Task goal - The answer must be an exact copy of the lines from the one containing "Screen dimensions: 1280x1024" through the last line of the records, with the pictures left out.

Data excerpts -
↓↓↓
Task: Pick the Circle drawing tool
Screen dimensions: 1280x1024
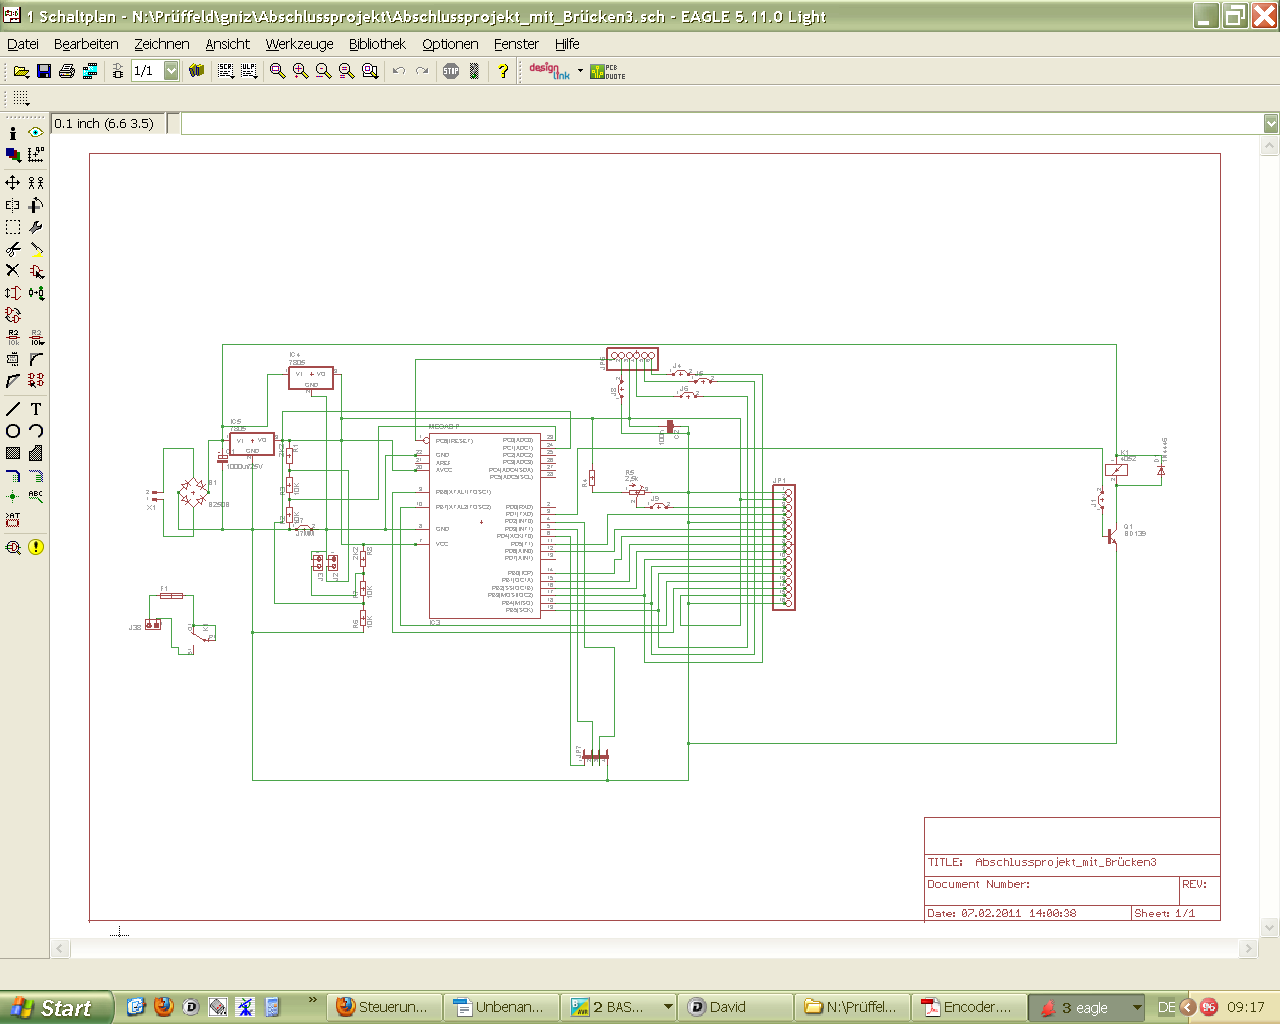Action: click(13, 431)
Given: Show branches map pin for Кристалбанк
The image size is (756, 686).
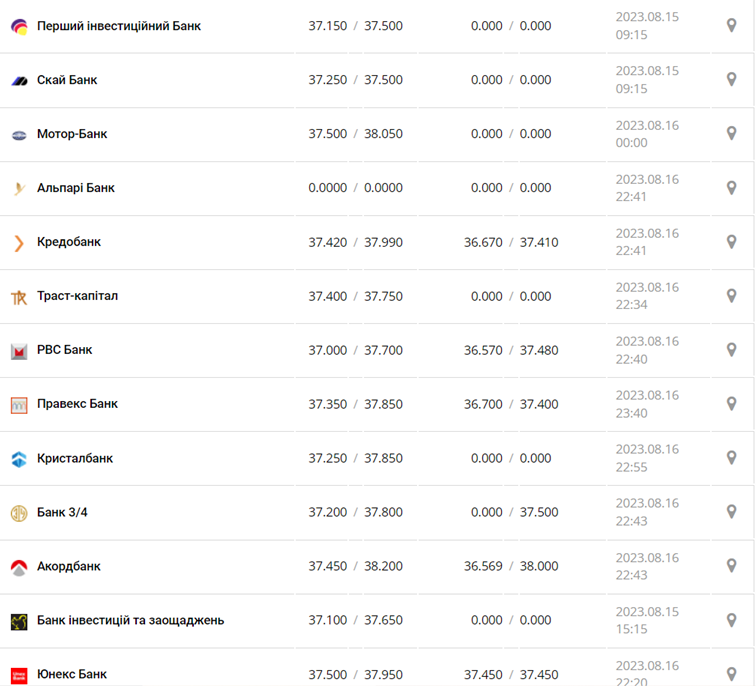Looking at the screenshot, I should 731,457.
↑↑↑
Solved exercise -
Screen dimensions: 1280x1024
Action: click(13, 431)
Given: Show branches map pin for Кристалбанк
The image size is (756, 686).
Looking at the screenshot, I should 731,457.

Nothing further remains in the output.